The several books on display, rife with selections of artists’ paintings and drawings, represent the drastically different works of the artists featured in the gallery. Ellen Banks incorporates mixed media in her paintings, using musical notes and their shapes to evoke different feelings. In one such work, Maple Leaf Rag, a grid of colorful right-angled shapes spans a canvas, mimicking the look of a written text or a musical composition. Banks uses this kind of visual mimicry to represent the form of language or music in a less explicit presentation. In this way, the piece is a wonderful illustration of the beauty and intrigue found in visual abstractions.
Another book opens to works of John Wilson. His paintings and sketches highlight on more politicized aspects of life. A graduate of the School of the Museum of Fine Arts, Boston, Wilson captures construction workers at work in two pieces, Construction Workers and Genoa Harbor. Both incorporate sweeping curved lines, broken up by hard, straight lines. The workers, centered in these paintings, join these opposing aspects, bringing unity to the two respective works. Geometric and organic shapes meld together, as if to suggest a notion of integration of the workers and the growing industrial landscape.
Steve Locke’s works show another use of painting as a visual record of encounters and people. Art functions, “as a note to myself,” Locke has said. “They document something about the men I have seen—their strength, beauty, cruelty, cowardice, energy, power, clothing—that I find compelling enough to draw and take back to my studio.” His portraits do not contain specific shapes or forms, attesting to this kind of unique interpretation of ordinary events.

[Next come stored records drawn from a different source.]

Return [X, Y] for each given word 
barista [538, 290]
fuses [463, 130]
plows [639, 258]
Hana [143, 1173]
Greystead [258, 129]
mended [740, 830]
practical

Outside of the books, smaller paintings in the display cases are striking in color and composition. Harlem Renaissance painter Lois Mailou Jones’ Mere Du Senegal and Self Portrait use color to evoke feelings of hot and cold. The gradients of color draw emphasis on the figures they enframe. The pastel painting Brothers by Calvin Burnett and the piece Sunlight and Shadow use light to varying effects, evoking feelings of both anxiety and ease. In a similar way, the transitions from light to dark guide the eyes of the viewers around the painting. The kind of suggestion and visual prompting present in the paintings is a testament to the Jones’ intent and craft.
Together, these works represent the kind of art emanating from the Boston area. These artists all had different predispositions, agendas, and ideas. Though they shared a common thread—their race and time spent in Boston—they were able to express themselves in unique ways and offer up different critiques of society and the self. In this way, art was used as a medium to express the differences of individuals and groups, through experience, in provocative ways.
The “Black Artists in the Boston Area” exhibit offers many compelling pieces to muse over and fascinating excerpts from the artists themselves. The works fit into the larger theme of black artists from Boston, while preserving a sense of individuality and personal craft. These distinct, compassionate works are as compelling as the artists who created them.